Guide to Handling of Customer Data
Document Overview
This document describes the handling of data of OneShot.ai customers, with specific focus on security of potentially sensitive information. This document is intended for customers, prospective customers and related interested parties. For additional information, please contact infosec@oneshot.ai
By design there are no connections between OneShot systems and infrastructure and those of the customer that hold business records, sensitive data or any other information belonging to the customer.
OneShot API Calls
Once the user logs-in to Oneshot through Salesforce login, Oneshot issues a JWT token which expires in 60 minutes which the customer can specify to our platform. This is going to be used as an authorization token which will authorize the user to make API calls against the Oneshot system from Oneshot User interface (UI).
Once the system authorizes the user, the system would internally fetch the access tokens that the user has given access to their CRM, Outreach, Email(Gmail/Outlook) and by using those tokens the API requests would be made from Oneshot backend systems. None of those access tokens are exposed to the clients.
All network traffic runs over SSL/HTTPS, the most common and trusted communications protocol on the Internet.
CRM
Users connects to the OneShot interface via their Salesforce login information. A user is created in the Oneshot system with the users email address, username and OAuth access tokens. This allows Oneshot to make secure API calls against the users CRM account.
OneShot adheres to industry standard security practices defined by Salesforce’s official OAuth process:
https://help.salesforce.com/articleView?id=remoteaccess_oauth_flows.htm&type=5
Customers have to specify how they track paying customers and how their products sold => Oneshot stores metadata information Account objects field’s name (ActiveARR__c). Oneshot pulls all the accounts whose value is greater than 0.0 for this field on the Account. Oneshot does not store to disk any CRM data belonging to the customer. OneShot will pull in real-time fresh relelevent CRM information from the customers CRM upon every new log-in.

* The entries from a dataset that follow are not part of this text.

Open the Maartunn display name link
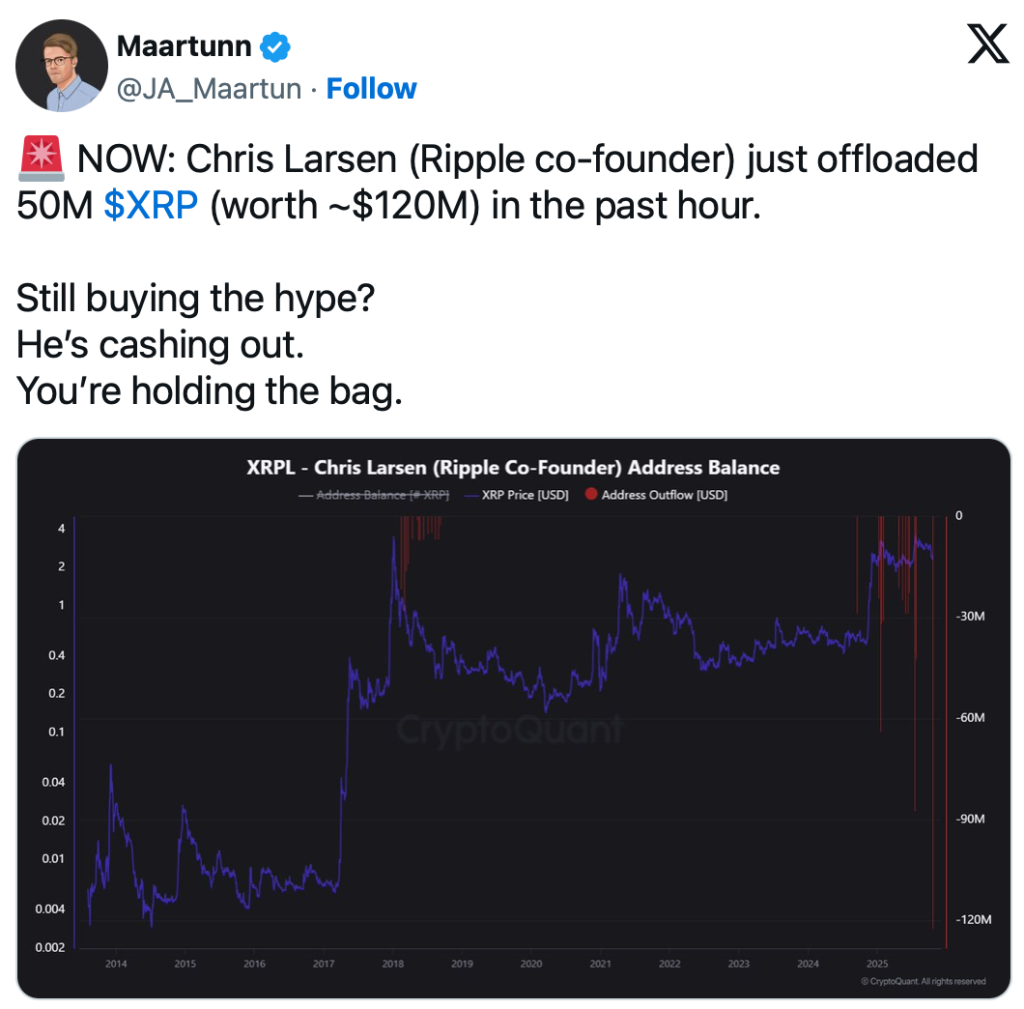Screen dimensions: 1024x1009 pyautogui.click(x=183, y=46)
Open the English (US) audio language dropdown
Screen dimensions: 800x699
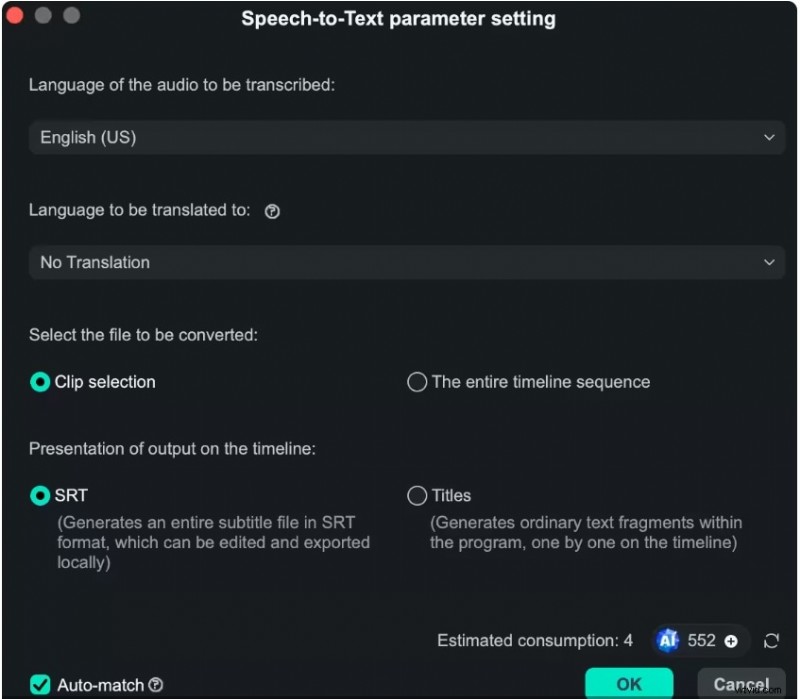pyautogui.click(x=404, y=137)
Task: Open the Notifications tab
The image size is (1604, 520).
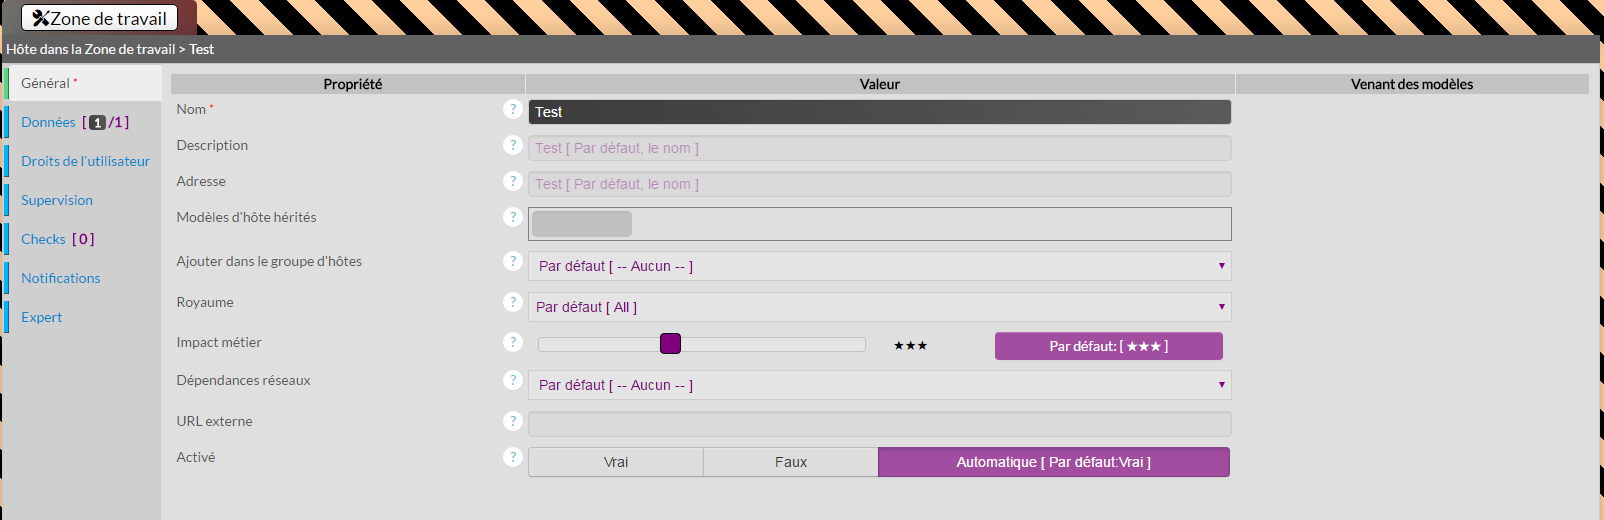Action: 61,278
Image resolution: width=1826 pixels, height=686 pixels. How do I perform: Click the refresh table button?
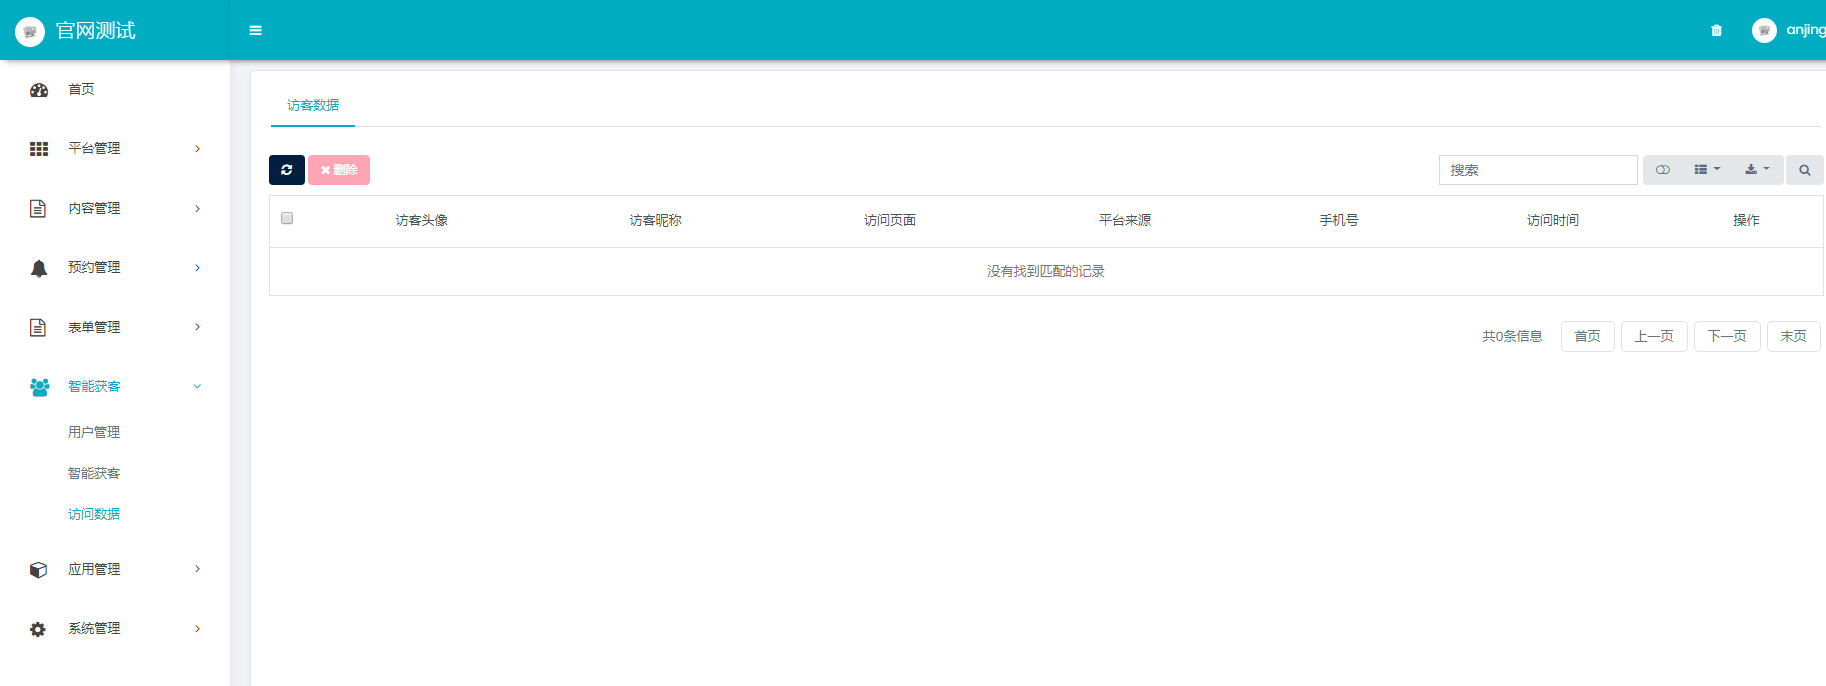click(x=287, y=170)
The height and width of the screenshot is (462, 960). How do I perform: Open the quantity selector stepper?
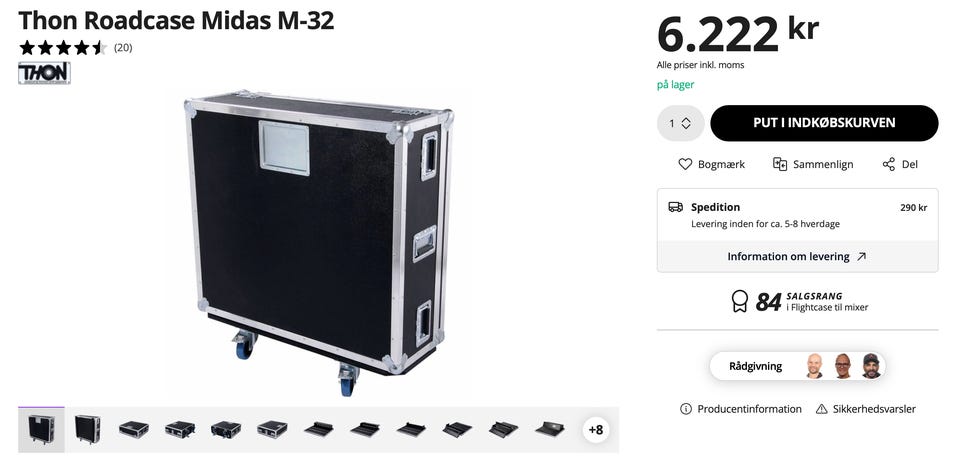[680, 123]
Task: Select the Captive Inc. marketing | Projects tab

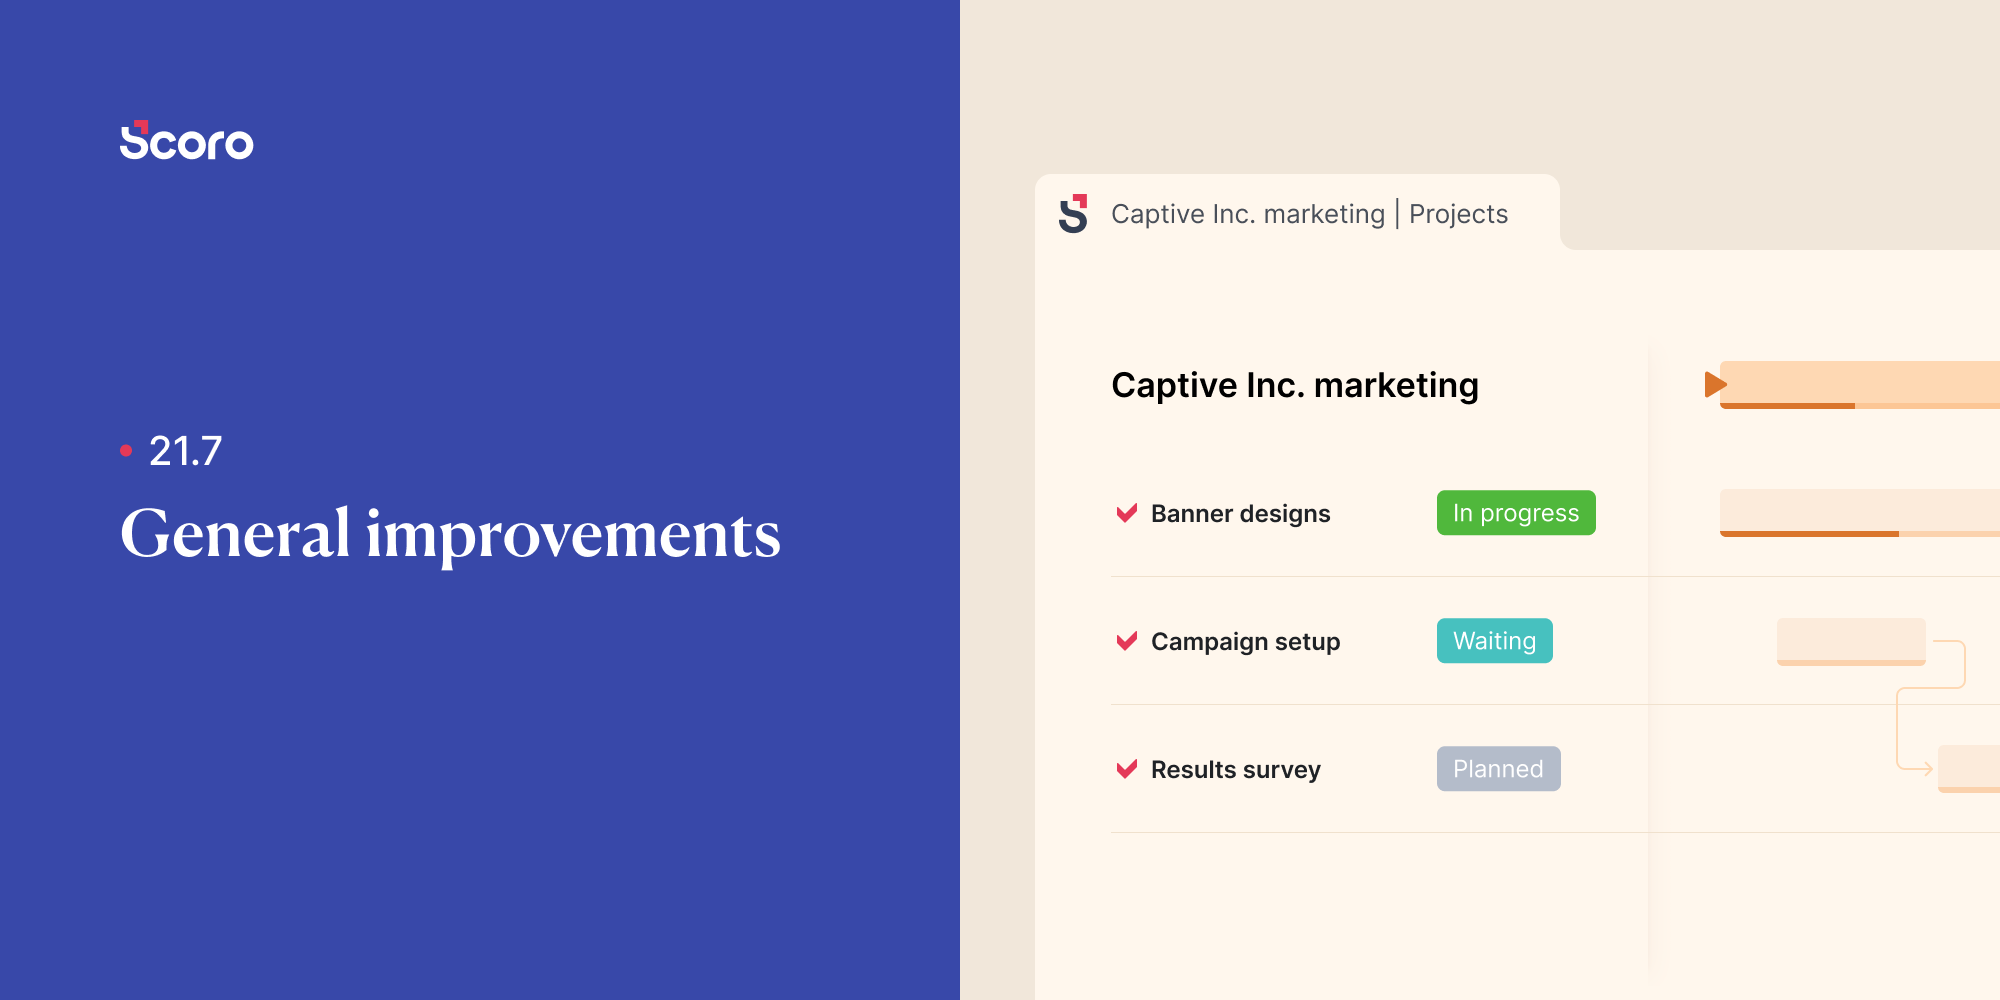Action: tap(1309, 214)
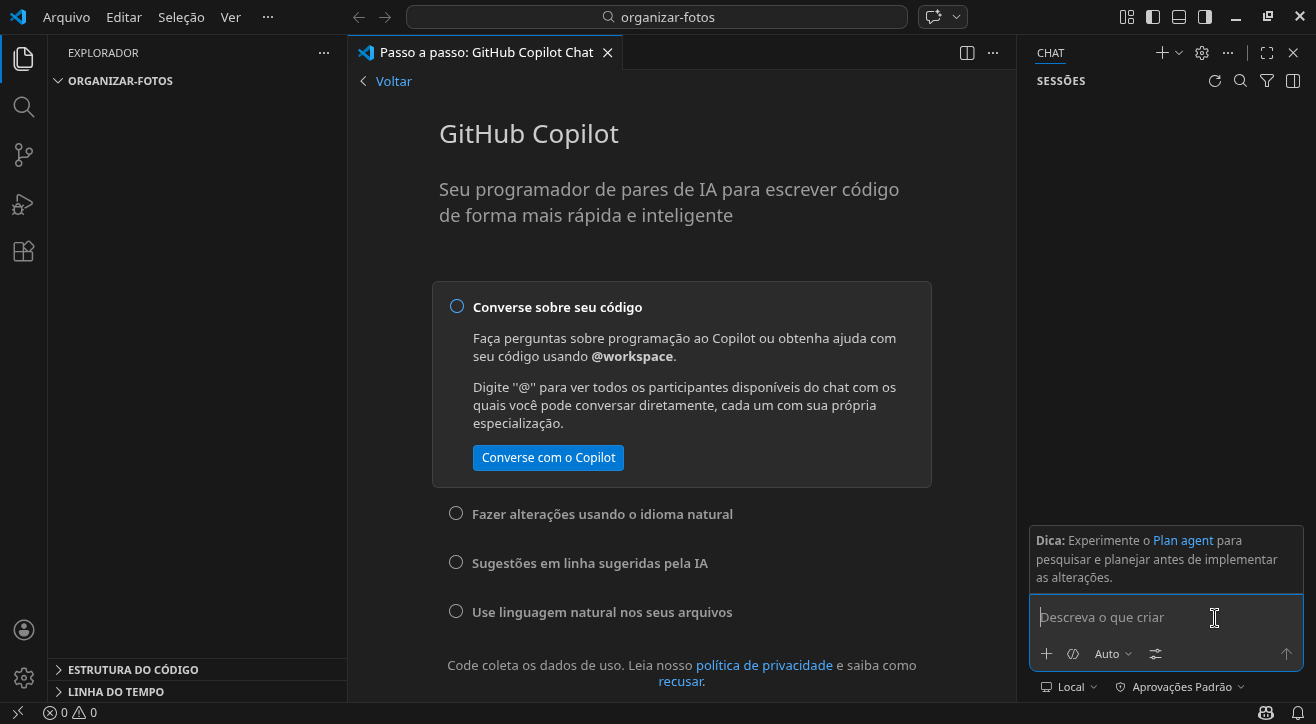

For optimum performance this information is cached IN MEMORY(RAM) with a time to live of 60 min and is automatically erased in Oneshot. This ensures OneShot limits API requests against Salesforce but ensures instantaneous performance for the user in-session. OneShot does have capacity to turn off caching if requested by the customer although this may result in performance degradation during user sessions.
All other CRM requests are pulled in real time and not stored or cached in any way stored in anyway.
Outreach / Email
A user connects their Outreach’s account or Email account(Gmail or Outlook) with Oneshot. This is secured by industry standard OAuth process and Oneshot stores the access tokens to be able to make API calls to Outreach and/or email on the user’s behalf.
When the rep sends email to any contact from Oneshot platform, we would store the information of which company and which contact but not the actual email content.
Infrastructure
OneShot uses Amazon public cloud AWS instances for application servers and Cloud MongoDB (Atlas) for databases. These data centers provide physical security 24/7, state of the art fire suppression, redundant utilities and biometric devices to ensure that OneShot customers data is perpetually safe and secured.
During the set-up and configuration of OneShot for the customer these instances can be chosen based on the customers geographic requirements i.e. US, Europe, Asia to comply with data sovereignty requirements. API access tokens are stored in the OneShot cloud MongoDB Atlas. The access is limited to only approved designated employees. All approved designated employees must complete OneShot InfoSec training prior to being certified as approved for access
GDPR Logging
OneShot is committed to ensuring ongoing compliance with the General Data Protection Regulation (GDPR). OneShot does not log any customer sensitive data or personal information into OneShot systems and fully complies with GDPR requirements.